Michigan School Districts to Receive 138 New Electric School Buses | MLive
Dozens of new electric school buses will be coming to Michigan after authorities announced the state will receive more than $50 million as part of a $1 billion funding round awarded through a federal program. Michigan will receive 138 new electric school buses at 25 school districts, in addition to the existing 17 electric school buses located throughout seven districts in the state.
The federal program was designed to accelerate the decarbonization of the transportation sector and improve air quality for schoolchildren and neighborhoods nationwide by reducing greenhouse gas emissions.

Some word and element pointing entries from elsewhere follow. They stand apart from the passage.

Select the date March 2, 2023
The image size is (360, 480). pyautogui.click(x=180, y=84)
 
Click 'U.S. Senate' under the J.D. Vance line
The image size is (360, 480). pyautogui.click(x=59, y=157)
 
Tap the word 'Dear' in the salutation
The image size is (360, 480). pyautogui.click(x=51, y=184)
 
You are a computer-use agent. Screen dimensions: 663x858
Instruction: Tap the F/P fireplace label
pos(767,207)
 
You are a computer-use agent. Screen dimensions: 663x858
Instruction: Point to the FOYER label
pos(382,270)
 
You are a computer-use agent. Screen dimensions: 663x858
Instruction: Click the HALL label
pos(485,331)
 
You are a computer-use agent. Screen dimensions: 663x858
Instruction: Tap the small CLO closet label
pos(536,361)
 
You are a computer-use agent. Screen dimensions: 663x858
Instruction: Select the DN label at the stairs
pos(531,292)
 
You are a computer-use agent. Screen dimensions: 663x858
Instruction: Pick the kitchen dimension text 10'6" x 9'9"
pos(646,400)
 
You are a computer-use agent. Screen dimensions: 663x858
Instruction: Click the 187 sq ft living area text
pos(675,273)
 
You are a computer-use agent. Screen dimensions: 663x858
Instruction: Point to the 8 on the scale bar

Michigan Test Drives Country’s First Mobility Officer | Route Fifty
Trevor Pawl is the state of Michigan’s chief mobility officer, a first-of-its-kind role that has gained outsized importance as the auto industry reinvents itself. Trevor hopes transformations in the automotive industry will help state government replace “Depression Era departmental structures” with more nimble organizations. The structures of state government itself have had to change to help Michigan adapt, Pawl said, and so has the state’s relationships with private industry, university researchers, and even neighboring states.
Hydrogen Could be Critical Fuel for Trucks, Ferries and Freighters in Michigan | Hydrogen Central
Hydrogen produced from clean energy might become the best future fuel for various types of trucks, long-range ferries, and even freighters on the Great Lakes.
Researchers at the University of Michigan studied hydrogen’s potential role in the clean-energy transition away from fossil fuels, exploring ways the planet’s lightest element could power heavy-duty trucking and shipping. The best hydrogen-fuel potential in Michigan’s future is in the transportation sector, specifically medium- and heavy-duty trucks on interstate highways, the study found.
Serious Green: Billions Pouring Into Outdoor Recreation, Mobility And Technology In Michigan | Traverse City Business News
Billions of dollars are being invested throughout Michigan to design, develop, and build the next generation of clean-energy mobility.
Combined, General Motors and Ford Motor Company are investing $9 billion dollars for EV and battery cell production. Gotion just announced a $2.4 billion investment for EV battery production in Big Rapids, and Hemlock Semiconductor is spending $375 million to increase semiconductor production capacity in Southeast Michigan.
These are huge wins for the state that put the world on wheels a century ago and now leads in the global transformation of mobility, from fossil fuels to EV technology and production.